Now, two researchers at the Department of Global Ecology at Stanford’s Carnegie Institution for Science have indulged in another science-based ponder: what’s the maximum potential for wind farms over the open oceans? Could you power the entire planet, hypothetically speaking?
As it turns out, the answer is yes. It doesn’t mean that we’re about to suddenly cover a massive chunk of ocean water in spinning turbines, but it illustrates that there’s so much untapped clean energy out there – and a good swatch of it resides atop the open ocean.
Writing in the Proceedings of the National Academy of Sciences, the researchers pointed out that wind speeds over open oceans are around 70 percent higher than those on land, not least because there’s little to block their flow. That’s why offshore wind turbine development is growing at a considerably rapid pace.
Looking at the North Atlantic, the pair calculated that the confluence of strong, unobstructed wind currents could generate four times more power than the average large wind farm. These currents are strongest in the winter months when the gradient between the cool Arctic and the hot equatorial regions is highest.
Additionally, their calculations suggest that the surface heat flux from the ocean there – the radiation coming off the ocean as it cools, essentially – is high enough to contribute to this treasure trove of available kinetic energy.

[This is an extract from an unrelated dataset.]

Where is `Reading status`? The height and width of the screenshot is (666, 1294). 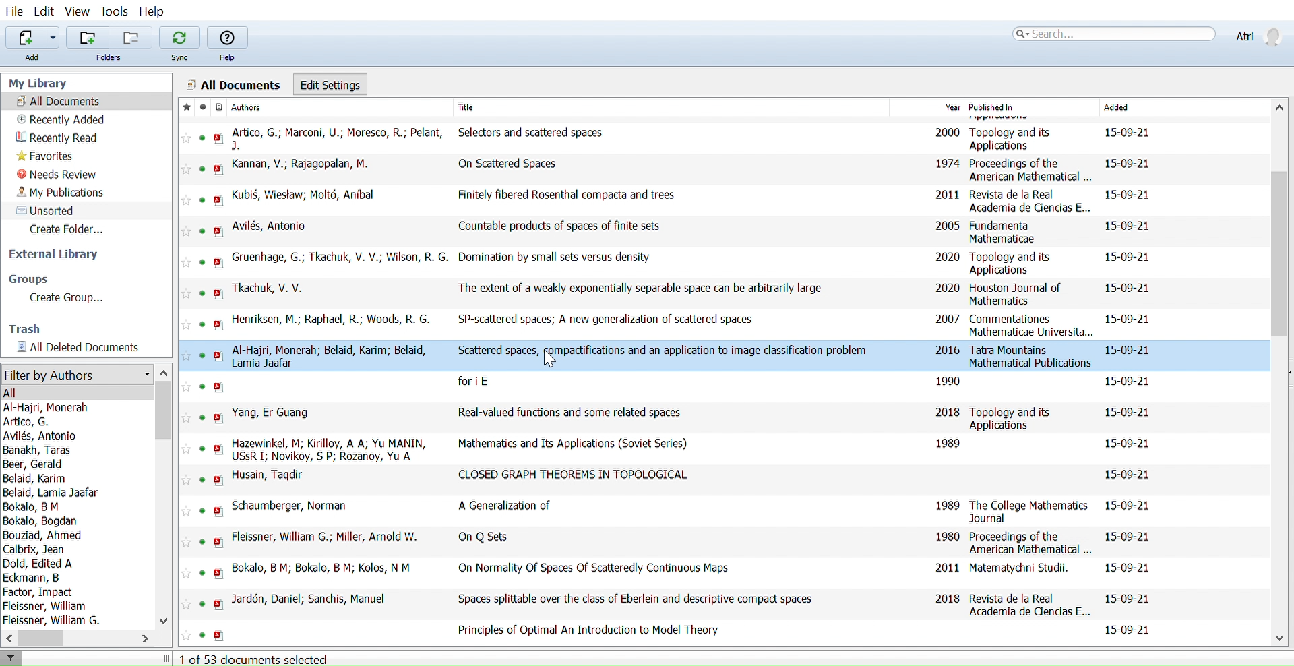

“While no commercial-scale deep water wind farms yet exist,” the authors explained, “our results suggest that such technologies, if they became technically and economically feasible, could potentially provide civilization-scale power.”
They’re not kidding. According to their mathematical and computational modeling, a sizeable enough wind farm could completely satiate the current global energy demand all by itself.
The one catch is that the wind farm would need to be around 3 million square kilometers (about 1.2 million square miles). That’s a little more than the area of Argentina, or slightly less than that of India. Sounds huge, but that’s still less than 3 percent of the entire area of the Atlantic Ocean, so it wouldn’t really take up that much room.
A separate analysis recently suggested that if just 4 percent of the world’s electricity came from offshore wind farms, the world would drawdown 12.8 billion tonnes (14.1 billion US tons) of carbon emissions and save $275 billion. We don’t know about you, but setting sail toward a wind-powered future sounds pretty good to us.